Даниэль Клугер - Четвертая жертва сирени
— Тьфу на вас, Володя! — закричал я. — Ну просто типун вам на язык! Не хватало, чтобы этакая зараза еще распространялась!..
За этой печальной, а потом и сердитой беседой я не заметил, как мы почти дошли до Сокольничьей. До дома оставалось уже рукой подать, когда мне в голову пришла еще одна мысль, которую я не замедлил высказать своему спутнику.
— Володя, — сказал я, — а ведь Евгений Александрович так и не объяснил нам, для чего он встречался вчера поздно вечером со своим убийцей.
Ульянов пожал плечами.
— Это верно, — ответил он, хмурясь. — Странная встреча, да. Я предполагаю, что его наймит в чемто заподозрил Пересветова и решил свести с ним счеты. Или же напротив того — Пересветов решил избавиться от наймита. Вспомните: он ведь в кармане держал такое же шило, как и Голован. Хорошо, что доктор Крейцер не задался вопросом: а для чего его больной прятал на себе это шило?… — Владимир помолчал немного, глядя в землю и думая о чем-то своем.

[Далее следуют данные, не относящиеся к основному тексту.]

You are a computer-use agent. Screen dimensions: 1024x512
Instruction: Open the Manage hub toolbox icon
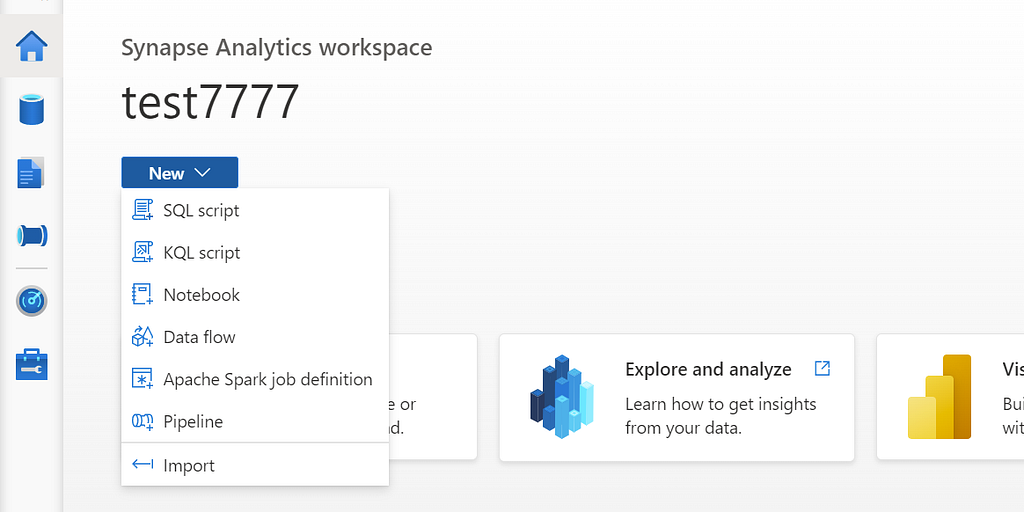(31, 364)
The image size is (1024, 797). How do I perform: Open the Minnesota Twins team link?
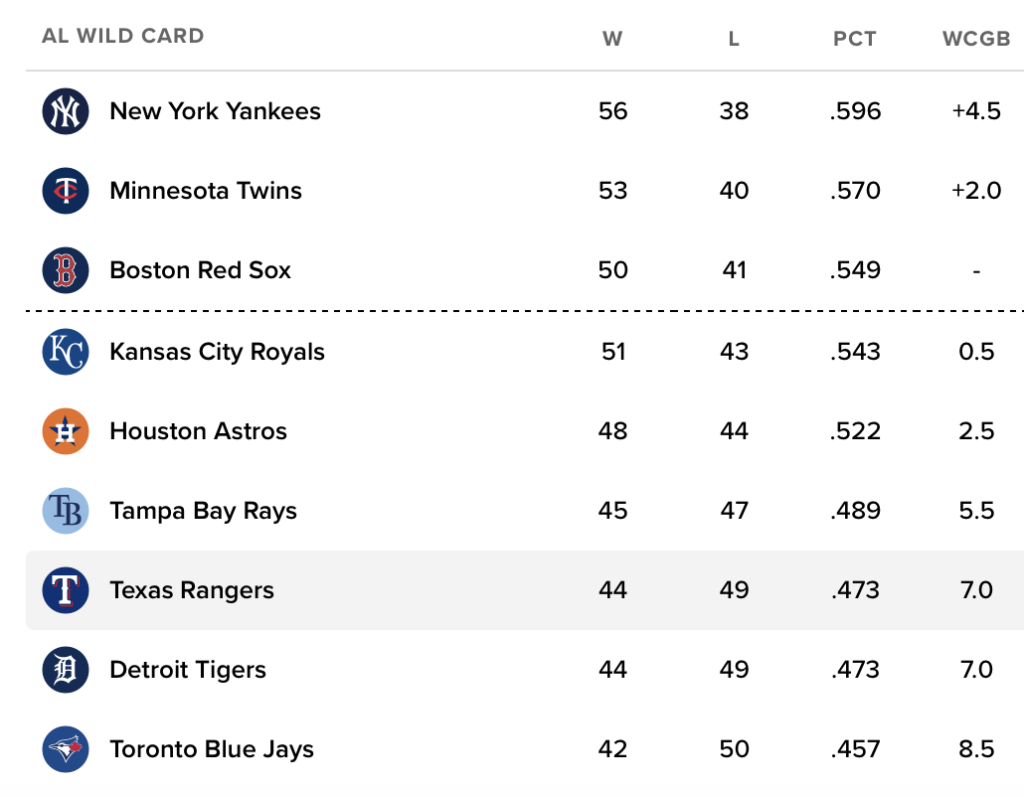206,191
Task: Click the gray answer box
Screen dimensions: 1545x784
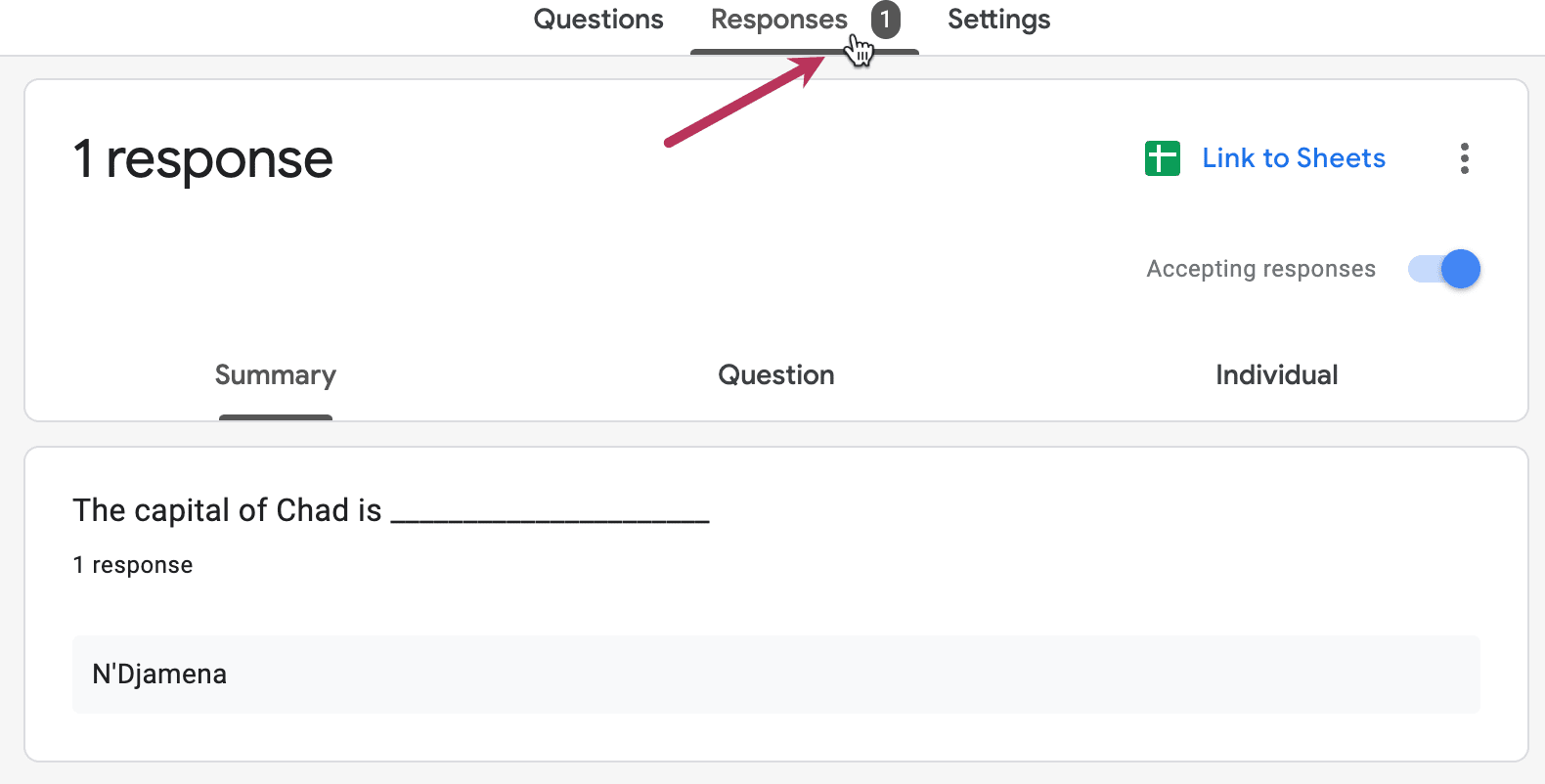Action: click(x=772, y=674)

Потом вздохнул, поднял на меня взгляд и сказал: — Мы даже не знаем, кто из двоих устроил эту роковую встречу. И никогда уже об этом не узнаем. Но не все ли равно? Важно ли это? — Владимир покачал головой и неожиданно улыбнулся. — Другое важно, дорогой Николай Афанасьевич. Важно, что дочь ваша, Елена Николаевна, жива и на свободе. И ждет вас. Ждет, а мы с вами тут у входа топчемся!
И это было чистой правдой.
ЭПИЛОГ,
повествующий о том, как точка может превратиться в запятую
Уже на следующий день после самоубийства Пересветова обуяла меня нестерпимая тоска по старому кокушкинскому дому, по речке нашей неторопливой — Кок-Ушне, по лицам знакомым и родным — Домны, Григория, Егора Никифорова… Да что там! — даже патлатую голову рыжего мельника Паклина с искренней любовью прижал бы к груди. И будь на то моя воля, сейчас побежал бы я на пристань. Спору нет — красивый город Самара, а только великое множество бед испытало в нем наше маленькое семейство. Такое множество, что сам город временами представлялся мне средоточием вселенского зла. Но в то же время понимал я, что подобное впечатление несправедливо, что в городе этом обретаются десятки тысяч честных и добропорядочных обывателей и что в любом месте необъятного нашего государства можно столкнуться с душегубами и грабителями.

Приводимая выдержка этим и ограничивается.